- TASK GOAL
Every record that appears below should be transcribed exactly.

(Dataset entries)
====
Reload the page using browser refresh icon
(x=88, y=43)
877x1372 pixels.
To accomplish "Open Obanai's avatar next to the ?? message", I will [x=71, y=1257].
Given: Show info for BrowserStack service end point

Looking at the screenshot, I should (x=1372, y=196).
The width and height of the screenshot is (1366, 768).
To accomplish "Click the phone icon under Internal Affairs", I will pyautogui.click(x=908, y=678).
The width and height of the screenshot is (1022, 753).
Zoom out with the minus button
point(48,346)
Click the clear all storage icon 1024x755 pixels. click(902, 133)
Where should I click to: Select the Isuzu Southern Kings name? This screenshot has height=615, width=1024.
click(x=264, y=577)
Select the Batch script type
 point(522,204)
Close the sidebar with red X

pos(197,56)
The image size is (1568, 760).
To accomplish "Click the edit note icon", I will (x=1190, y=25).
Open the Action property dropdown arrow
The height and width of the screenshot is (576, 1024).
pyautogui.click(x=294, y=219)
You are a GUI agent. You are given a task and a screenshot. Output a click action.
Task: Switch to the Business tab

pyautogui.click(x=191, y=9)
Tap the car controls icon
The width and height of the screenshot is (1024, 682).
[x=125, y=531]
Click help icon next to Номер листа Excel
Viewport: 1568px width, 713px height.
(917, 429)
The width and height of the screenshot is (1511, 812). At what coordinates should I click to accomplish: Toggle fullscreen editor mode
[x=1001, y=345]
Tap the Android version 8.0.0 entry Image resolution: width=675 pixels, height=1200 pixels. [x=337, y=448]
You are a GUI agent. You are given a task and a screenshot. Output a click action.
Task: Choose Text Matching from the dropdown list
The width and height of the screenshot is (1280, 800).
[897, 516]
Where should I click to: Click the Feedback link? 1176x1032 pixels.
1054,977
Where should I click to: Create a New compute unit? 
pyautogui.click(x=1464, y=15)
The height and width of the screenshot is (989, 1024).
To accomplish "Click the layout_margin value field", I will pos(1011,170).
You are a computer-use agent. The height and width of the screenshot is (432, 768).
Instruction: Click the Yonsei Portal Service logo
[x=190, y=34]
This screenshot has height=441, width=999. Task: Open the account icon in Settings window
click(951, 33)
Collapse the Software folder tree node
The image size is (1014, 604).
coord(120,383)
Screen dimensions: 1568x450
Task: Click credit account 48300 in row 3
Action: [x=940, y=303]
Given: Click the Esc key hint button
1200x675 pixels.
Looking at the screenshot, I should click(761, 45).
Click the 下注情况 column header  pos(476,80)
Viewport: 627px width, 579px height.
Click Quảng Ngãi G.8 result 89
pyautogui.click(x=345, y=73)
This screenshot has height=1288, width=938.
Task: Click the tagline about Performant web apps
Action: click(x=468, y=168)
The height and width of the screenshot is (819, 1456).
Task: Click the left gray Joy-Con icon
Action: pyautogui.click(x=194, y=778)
====
- ANSWER BOX
Reload the page using browser refresh icon
(x=88, y=43)
877x1372 pixels.
To accomplish "Open Obanai's avatar next to the ?? message", I will [x=71, y=1257].
Given: Show info for BrowserStack service end point

Looking at the screenshot, I should (x=1372, y=196).
The width and height of the screenshot is (1366, 768).
To accomplish "Click the phone icon under Internal Affairs", I will pyautogui.click(x=908, y=678).
The width and height of the screenshot is (1022, 753).
Zoom out with the minus button
point(48,346)
Click the clear all storage icon 1024x755 pixels. click(902, 133)
Where should I click to: Select the Isuzu Southern Kings name? This screenshot has height=615, width=1024.
click(x=264, y=577)
Select the Batch script type
 point(522,204)
Close the sidebar with red X

pos(197,56)
The image size is (1568, 760).
To accomplish "Click the edit note icon", I will (x=1190, y=25).
Open the Action property dropdown arrow
The height and width of the screenshot is (576, 1024).
pyautogui.click(x=294, y=219)
You are a GUI agent. You are given a task and a screenshot. Output a click action.
Task: Switch to the Business tab

pyautogui.click(x=191, y=9)
Tap the car controls icon
The width and height of the screenshot is (1024, 682).
[x=125, y=531]
Click help icon next to Номер листа Excel
Viewport: 1568px width, 713px height.
(917, 429)
The width and height of the screenshot is (1511, 812). At what coordinates should I click to accomplish: Toggle fullscreen editor mode
[x=1001, y=345]
Tap the Android version 8.0.0 entry Image resolution: width=675 pixels, height=1200 pixels. [x=337, y=448]
You are a GUI agent. You are given a task and a screenshot. Output a click action.
Task: Choose Text Matching from the dropdown list
The width and height of the screenshot is (1280, 800).
[897, 516]
Where should I click to: Click the Feedback link? 1176x1032 pixels.
1054,977
Where should I click to: Create a New compute unit? 
pyautogui.click(x=1464, y=15)
The height and width of the screenshot is (989, 1024).
To accomplish "Click the layout_margin value field", I will pos(1011,170).
You are a computer-use agent. The height and width of the screenshot is (432, 768).
Instruction: Click the Yonsei Portal Service logo
[x=190, y=34]
This screenshot has height=441, width=999. Task: Open the account icon in Settings window
click(951, 33)
Collapse the Software folder tree node
The image size is (1014, 604).
coord(120,383)
Screen dimensions: 1568x450
Task: Click credit account 48300 in row 3
Action: [x=940, y=303]
Given: Click the Esc key hint button
1200x675 pixels.
Looking at the screenshot, I should click(761, 45).
Click the 下注情况 column header  pos(476,80)
Viewport: 627px width, 579px height.
Click Quảng Ngãi G.8 result 89
pyautogui.click(x=345, y=73)
This screenshot has height=1288, width=938.
Task: Click the tagline about Performant web apps
Action: click(x=468, y=168)
The height and width of the screenshot is (819, 1456).
Task: Click the left gray Joy-Con icon
Action: pyautogui.click(x=194, y=778)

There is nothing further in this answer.